▸ **TEXTAUSZUG**:
◇ ◇ ◇ ◇ ◇
Liebe Frau Schneider,

die wesentlichen Teile des deutschen Datenschutzrechts stammen aus den späten 1970er Jahren. Um die rasante Entwicklung neuer Nutzungs-, aber eben auch Missbrauchsmöglichkeiten zu reflektieren, bedarf es dringend einer Reform, die sowohl die technischen als auch gesellschaftliche Veränderungen berücksichtigt.

Ihre Forderung nach einer vorherigen Einwilligung in die Weitergabe erhobener Daten anstelle des bislang gültigen Opt-out, also einer Widerspruchslösung mit Informationspflicht, ist absolut gerechtfertigt. Auch wir verlangen hier eine umfassende Modernisierung, um auf die Bedürfnisse der Verbraucher in einem völlig veränderten datenschutzrechtlichen Umfeld angemessen eingehen zu können.

Wir benötigen vor allem eine europäische Harmonisierung auf dem höchsten möglichen Niveau, denn viele der Probleme, die Sie beschreiben, sind ja längst grenzüberschreitender Natur. Ob Sie online Bücher einkaufen oder soziale Medien nutzen, die Anbieter sitzen in vielen Fällen im europäischen Ausland und verfahren mit Ihren Daten nach den dortigen Datenschutzbestimmungen - falls sie nicht auch dagegen verstoßen...

Die EU-Kommission ist nicht untätig gewesen. Es ist der Trägheit der Bundesregierung auch auf diesem politischen Sektor geschuldet, dass zum Beispiel die bereits 2011 verabschiedete europäische "E-Privacy-Richtlinie" in Deutschland immer noch nicht umgesetzt ist. Hohe Erwartungen setzen wir in die neue EU-Datenschutzverordnung, die im Juni erstmals vorgestellt wurde und wichtige Elemente enthält, die im Internet-Zeitalter maßgebliche Bedeutung haben: ein Recht auf Vergessen, mit dem Nutzer jederzeit ihre Einwilligung zur Datenverarbeitung zurücknehmen können, eine datenschutzfreundliche Vorgabe, immer nur soviele Daten zu erheben, wie tatsächlich für die Nutzung benötigt werden, und vor allem die Tatsache, dass auch außereuropäische Unternehmen sich an die Bestimmungen der Verordnung zu halten haben, wenn Ihre Angebote auf europäische Bürgerinnen und Bürger abzielen.
◇ ◇ ◇ ◇ ◇
▸ **BEREITGESTELLTE DATEN**:
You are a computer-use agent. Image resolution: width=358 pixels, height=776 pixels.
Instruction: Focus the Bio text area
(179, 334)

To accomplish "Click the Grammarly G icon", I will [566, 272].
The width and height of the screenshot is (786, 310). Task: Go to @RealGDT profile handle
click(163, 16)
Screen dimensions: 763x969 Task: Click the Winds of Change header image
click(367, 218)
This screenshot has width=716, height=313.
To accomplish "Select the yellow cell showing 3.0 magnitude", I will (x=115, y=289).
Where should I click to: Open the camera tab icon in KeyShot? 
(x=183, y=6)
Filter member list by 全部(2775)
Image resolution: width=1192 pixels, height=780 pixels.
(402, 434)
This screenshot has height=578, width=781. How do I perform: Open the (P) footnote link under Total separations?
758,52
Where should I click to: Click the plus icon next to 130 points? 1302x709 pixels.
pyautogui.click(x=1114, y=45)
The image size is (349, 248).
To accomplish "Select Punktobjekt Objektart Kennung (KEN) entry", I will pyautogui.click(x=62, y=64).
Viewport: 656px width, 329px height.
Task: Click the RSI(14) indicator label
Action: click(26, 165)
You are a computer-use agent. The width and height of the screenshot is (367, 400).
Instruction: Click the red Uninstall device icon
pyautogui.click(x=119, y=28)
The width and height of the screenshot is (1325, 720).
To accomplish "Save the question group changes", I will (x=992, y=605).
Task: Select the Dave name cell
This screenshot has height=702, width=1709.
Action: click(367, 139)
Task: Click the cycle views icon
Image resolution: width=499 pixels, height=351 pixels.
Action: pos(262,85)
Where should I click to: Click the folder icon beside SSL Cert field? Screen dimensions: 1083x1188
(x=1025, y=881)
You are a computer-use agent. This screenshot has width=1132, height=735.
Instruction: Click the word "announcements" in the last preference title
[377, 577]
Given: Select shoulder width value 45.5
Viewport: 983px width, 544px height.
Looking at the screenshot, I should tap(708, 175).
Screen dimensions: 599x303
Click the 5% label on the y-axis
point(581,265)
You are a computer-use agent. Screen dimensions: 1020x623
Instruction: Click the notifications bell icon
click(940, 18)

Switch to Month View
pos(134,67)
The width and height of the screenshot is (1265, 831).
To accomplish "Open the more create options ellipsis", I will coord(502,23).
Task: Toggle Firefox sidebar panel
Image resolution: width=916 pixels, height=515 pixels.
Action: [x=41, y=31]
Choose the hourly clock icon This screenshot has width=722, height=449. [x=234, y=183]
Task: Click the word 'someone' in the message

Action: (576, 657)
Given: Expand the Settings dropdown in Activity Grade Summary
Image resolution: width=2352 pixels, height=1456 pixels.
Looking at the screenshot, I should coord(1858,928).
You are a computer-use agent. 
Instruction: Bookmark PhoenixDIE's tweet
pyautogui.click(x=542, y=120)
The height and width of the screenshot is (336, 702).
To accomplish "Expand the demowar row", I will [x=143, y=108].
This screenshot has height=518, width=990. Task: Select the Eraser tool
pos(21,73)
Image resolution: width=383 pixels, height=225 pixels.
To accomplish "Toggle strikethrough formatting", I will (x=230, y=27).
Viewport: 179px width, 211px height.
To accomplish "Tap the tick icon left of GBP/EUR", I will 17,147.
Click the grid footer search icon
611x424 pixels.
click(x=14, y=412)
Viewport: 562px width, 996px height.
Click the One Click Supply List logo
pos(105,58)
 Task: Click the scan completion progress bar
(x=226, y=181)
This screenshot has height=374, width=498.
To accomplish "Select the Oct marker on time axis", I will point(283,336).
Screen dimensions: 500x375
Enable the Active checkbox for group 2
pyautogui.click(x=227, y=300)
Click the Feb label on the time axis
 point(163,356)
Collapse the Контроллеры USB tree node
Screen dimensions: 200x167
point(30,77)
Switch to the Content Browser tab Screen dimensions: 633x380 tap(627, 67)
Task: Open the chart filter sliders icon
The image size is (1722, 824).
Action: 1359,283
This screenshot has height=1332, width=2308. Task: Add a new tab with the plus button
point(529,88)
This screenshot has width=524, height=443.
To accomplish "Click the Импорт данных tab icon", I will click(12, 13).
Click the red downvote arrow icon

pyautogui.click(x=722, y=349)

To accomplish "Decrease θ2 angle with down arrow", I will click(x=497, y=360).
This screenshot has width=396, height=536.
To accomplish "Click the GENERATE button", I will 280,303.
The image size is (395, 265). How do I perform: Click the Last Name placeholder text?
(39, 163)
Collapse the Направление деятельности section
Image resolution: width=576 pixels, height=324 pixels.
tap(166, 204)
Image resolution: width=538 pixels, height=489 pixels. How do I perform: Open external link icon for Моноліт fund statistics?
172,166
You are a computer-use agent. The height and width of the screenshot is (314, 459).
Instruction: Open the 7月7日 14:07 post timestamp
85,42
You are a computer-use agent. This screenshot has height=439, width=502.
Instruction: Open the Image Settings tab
◇ ◇ ◇ ◇ ◇
▸ **AUFGABEN**:
1. Aus welcher Zeit stammen laut dem Textauszug die wesentlichen Teile des deutschen Datenschutzrechts?
2. Zählen Sie alle Elemente der neuen EU-Datenschutzverordnung auf, die im Textauszug genannt werden.
3. Formulieren Sie den Abschnitt des Textauszugs von „die wesentlichen Teile“ bis „eingehen zu können.“ neu und setzen Sie dabei „Überarbeitung“ an die Stelle von „Reform“.

▸ **LÖSUNGEN**:
1. Aus den späten 1970er Jahren.

2.
- ein Recht auf Vergessen, mit dem Nutzer jederzeit ihre Einwilligung zur Datenverarbeitung zurücknehmen können
- eine datenschutzfreundliche Vorgabe, immer nur so viele Daten zu erheben, wie tatsächlich für die Nutzung benötigt werden
- die Pflicht auch außereuropäischer Unternehmen, sich an die Bestimmungen der Verordnung zu halten, wenn ihre Angebote auf europäische Bürgerinnen und Bürger abzielen

3.
die wesentlichen Teile des deutschen Datenschutzrechts stammen aus den späten 1970er Jahren. Um die rasante Entwicklung neuer Nutzungs-, aber eben auch Missbrauchsmöglichkeiten zu reflektieren, bedarf es dringend einer Überarbeitung, die sowohl die technischen als auch gesellschaftliche Veränderungen berücksichtigt.

Ihre Forderung nach einer vorherigen Einwilligung in die Weitergabe erhobener Daten anstelle des bislang gültigen Opt-out, also einer Widerspruchslösung mit Informationspflicht, ist absolut gerechtfertigt. Auch wir verlangen hier eine umfassende Modernisierung, um auf die Bedürfnisse der Verbraucher in einem völlig veränderten datenschutzrechtlichen Umfeld angemessen eingehen zu können.